## LISTED ENTRIES:
◆ ◆ ◆ ◆ ◆ ◆ ◆

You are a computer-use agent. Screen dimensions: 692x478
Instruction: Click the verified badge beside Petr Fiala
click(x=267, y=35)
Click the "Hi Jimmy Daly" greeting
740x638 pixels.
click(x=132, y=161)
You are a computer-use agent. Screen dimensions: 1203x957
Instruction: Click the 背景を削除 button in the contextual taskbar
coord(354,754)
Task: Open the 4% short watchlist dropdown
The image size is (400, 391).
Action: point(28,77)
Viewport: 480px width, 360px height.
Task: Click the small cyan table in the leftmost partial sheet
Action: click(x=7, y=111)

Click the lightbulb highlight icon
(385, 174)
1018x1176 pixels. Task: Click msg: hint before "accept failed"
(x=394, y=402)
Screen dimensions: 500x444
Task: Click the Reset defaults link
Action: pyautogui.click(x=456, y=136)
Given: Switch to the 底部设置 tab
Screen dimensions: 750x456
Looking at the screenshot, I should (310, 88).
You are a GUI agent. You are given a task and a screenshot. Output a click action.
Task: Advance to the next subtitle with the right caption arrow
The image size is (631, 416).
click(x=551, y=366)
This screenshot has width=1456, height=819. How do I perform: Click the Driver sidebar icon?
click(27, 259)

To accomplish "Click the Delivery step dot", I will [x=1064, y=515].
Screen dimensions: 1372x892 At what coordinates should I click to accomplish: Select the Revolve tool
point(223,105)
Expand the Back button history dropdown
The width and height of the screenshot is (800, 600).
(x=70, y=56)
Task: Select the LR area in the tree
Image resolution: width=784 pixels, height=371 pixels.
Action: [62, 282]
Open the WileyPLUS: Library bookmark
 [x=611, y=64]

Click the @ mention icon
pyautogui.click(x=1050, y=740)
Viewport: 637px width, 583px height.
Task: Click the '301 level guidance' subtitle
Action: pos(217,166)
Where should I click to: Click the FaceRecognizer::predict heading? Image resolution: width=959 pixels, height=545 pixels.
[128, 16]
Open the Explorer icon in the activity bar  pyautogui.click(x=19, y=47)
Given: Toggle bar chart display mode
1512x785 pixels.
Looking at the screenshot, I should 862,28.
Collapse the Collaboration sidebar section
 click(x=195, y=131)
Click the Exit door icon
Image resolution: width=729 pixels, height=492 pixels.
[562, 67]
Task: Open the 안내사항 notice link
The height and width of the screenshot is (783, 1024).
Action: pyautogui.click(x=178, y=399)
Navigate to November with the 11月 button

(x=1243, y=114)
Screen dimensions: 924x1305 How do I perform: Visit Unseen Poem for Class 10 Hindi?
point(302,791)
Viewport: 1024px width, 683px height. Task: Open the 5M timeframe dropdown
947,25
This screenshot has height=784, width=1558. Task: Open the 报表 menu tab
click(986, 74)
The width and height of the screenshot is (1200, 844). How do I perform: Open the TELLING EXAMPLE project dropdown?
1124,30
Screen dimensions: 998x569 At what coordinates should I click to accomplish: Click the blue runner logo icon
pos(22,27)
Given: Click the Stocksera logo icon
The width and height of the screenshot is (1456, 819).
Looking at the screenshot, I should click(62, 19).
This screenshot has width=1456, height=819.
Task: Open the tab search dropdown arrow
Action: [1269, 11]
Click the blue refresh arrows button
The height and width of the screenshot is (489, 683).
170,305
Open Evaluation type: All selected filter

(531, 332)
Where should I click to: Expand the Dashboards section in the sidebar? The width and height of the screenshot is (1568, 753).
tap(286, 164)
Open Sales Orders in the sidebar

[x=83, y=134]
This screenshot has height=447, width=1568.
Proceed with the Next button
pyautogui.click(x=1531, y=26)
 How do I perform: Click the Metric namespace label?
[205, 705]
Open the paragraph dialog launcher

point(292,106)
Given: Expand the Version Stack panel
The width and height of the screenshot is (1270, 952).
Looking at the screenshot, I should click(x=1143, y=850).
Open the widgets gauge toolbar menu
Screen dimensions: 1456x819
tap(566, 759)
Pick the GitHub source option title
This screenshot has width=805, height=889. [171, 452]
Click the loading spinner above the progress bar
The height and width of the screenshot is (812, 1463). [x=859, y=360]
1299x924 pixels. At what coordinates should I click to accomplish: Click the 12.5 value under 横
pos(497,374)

◆ ◆ ◆ ◆ ◆ ◆ ◆

## WORK TO DO:
Convert all the records above into a JSON list of strings, with one string for each line and blank lines omitted.

## SOLVED PROBLEM:
[
  "You are a computer-use agent. Screen dimensions: 692x478",
  "Instruction: Click the verified badge beside Petr Fiala",
  "click(x=267, y=35)",
  "Click the \"Hi Jimmy Daly\" greeting",
  "740x638 pixels.",
  "click(x=132, y=161)",
  "You are a computer-use agent. Screen dimensions: 1203x957",
  "Instruction: Click the 背景を削除 button in the contextual taskbar",
  "coord(354,754)",
  "Task: Open the 4% short watchlist dropdown",
  "The image size is (400, 391).",
  "Action: point(28,77)",
  "Viewport: 480px width, 360px height.",
  "Task: Click the small cyan table in the leftmost partial sheet",
  "Action: click(x=7, y=111)",
  "Click the lightbulb highlight icon",
  "(385, 174)",
  "1018x1176 pixels. Task: Click msg: hint before \"accept failed\"",
  "(x=394, y=402)",
  "Screen dimensions: 500x444",
  "Task: Click the Reset defaults link",
  "Action: pyautogui.click(x=456, y=136)",
  "Given: Switch to the 底部设置 tab",
  "Screen dimensions: 750x456",
  "Looking at the screenshot, I should (310, 88).",
  "You are a GUI agent. You are given a task and a screenshot. Output a click action.",
  "Task: Advance to the next subtitle with the right caption arrow",
  "The image size is (631, 416).",
  "click(x=551, y=366)",
  "This screenshot has width=1456, height=819. How do I perform: Click the Driver sidebar icon?",
  "click(27, 259)",
  "To accomplish \"Click the Delivery step dot\", I will [x=1064, y=515].",
  "Screen dimensions: 1372x892 At what coordinates should I click to accomplish: Select the Revolve tool",
  "point(223,105)",
  "Expand the Back button history dropdown",
  "The width and height of the screenshot is (800, 600).",
  "(x=70, y=56)",
  "Task: Select the LR area in the tree",
  "Image resolution: width=784 pixels, height=371 pixels.",
  "Action: [62, 282]",
  "Open the WileyPLUS: Library bookmark",
  " [x=611, y=64]",
  "Click the @ mention icon",
  "pyautogui.click(x=1050, y=740)",
  "Viewport: 637px width, 583px height.",
  "Task: Click the '301 level guidance' subtitle",
  "Action: pos(217,166)",
  "Where should I click to: Click the FaceRecognizer::predict heading? Image resolution: width=959 pixels, height=545 pixels.",
  "[128, 16]",
  "Open the Explorer icon in the activity bar  pyautogui.click(x=19, y=47)",
  "Given: Toggle bar chart display mode",
  "1512x785 pixels.",
  "Looking at the screenshot, I should 862,28.",
  "Collapse the Collaboration sidebar section",
  " click(x=195, y=131)",
  "Click the Exit door icon",
  "Image resolution: width=729 pixels, height=492 pixels.",
  "[562, 67]",
  "Task: Open the 안내사항 notice link",
  "The height and width of the screenshot is (783, 1024).",
  "Action: pyautogui.click(x=178, y=399)",
  "Navigate to November with the 11月 button",
  "(x=1243, y=114)",
  "Screen dimensions: 924x1305 How do I perform: Visit Unseen Poem for Class 10 Hindi?",
  "point(302,791)",
  "Viewport: 1024px width, 683px height. Task: Open the 5M timeframe dropdown",
  "947,25",
  "This screenshot has height=784, width=1558. Task: Open the 报表 menu tab",
  "click(986, 74)",
  "The width and height of the screenshot is (1200, 844). How do I perform: Open the TELLING EXAMPLE project dropdown?",
  "1124,30",
  "Screen dimensions: 998x569 At what coordinates should I click to accomplish: Click the blue runner logo icon",
  "pos(22,27)",
  "Given: Click the Stocksera logo icon",
  "The width and height of the screenshot is (1456, 819).",
  "Looking at the screenshot, I should click(62, 19).",
  "This screenshot has width=1456, height=819.",
  "Task: Open the tab search dropdown arrow",
  "Action: [1269, 11]",
  "Click the blue refresh arrows button",
  "The height and width of the screenshot is (489, 683).",
  "170,305",
  "Open Evaluation type: All selected filter",
  "(531, 332)",
  "Where should I click to: Expand the Dashboards section in the sidebar? The width and height of the screenshot is (1568, 753).",
  "tap(286, 164)",
  "Open Sales Orders in the sidebar",
  "[x=83, y=134]",
  "This screenshot has height=447, width=1568.",
  "Proceed with the Next button",
  "pyautogui.click(x=1531, y=26)",
  " How do I perform: Click the Metric namespace label?",
  "[205, 705]",
  "Open the paragraph dialog launcher",
  "point(292,106)",
  "Given: Expand the Version Stack panel",
  "The width and height of the screenshot is (1270, 952).",
  "Looking at the screenshot, I should click(x=1143, y=850).",
  "Open the widgets gauge toolbar menu",
  "Screen dimensions: 1456x819",
  "tap(566, 759)",
  "Pick the GitHub source option title",
  "This screenshot has width=805, height=889. [171, 452]",
  "Click the loading spinner above the progress bar",
  "The height and width of the screenshot is (812, 1463). [x=859, y=360]",
  "1299x924 pixels. At what coordinates should I click to accomplish: Click the 12.5 value under 横",
  "pos(497,374)"
]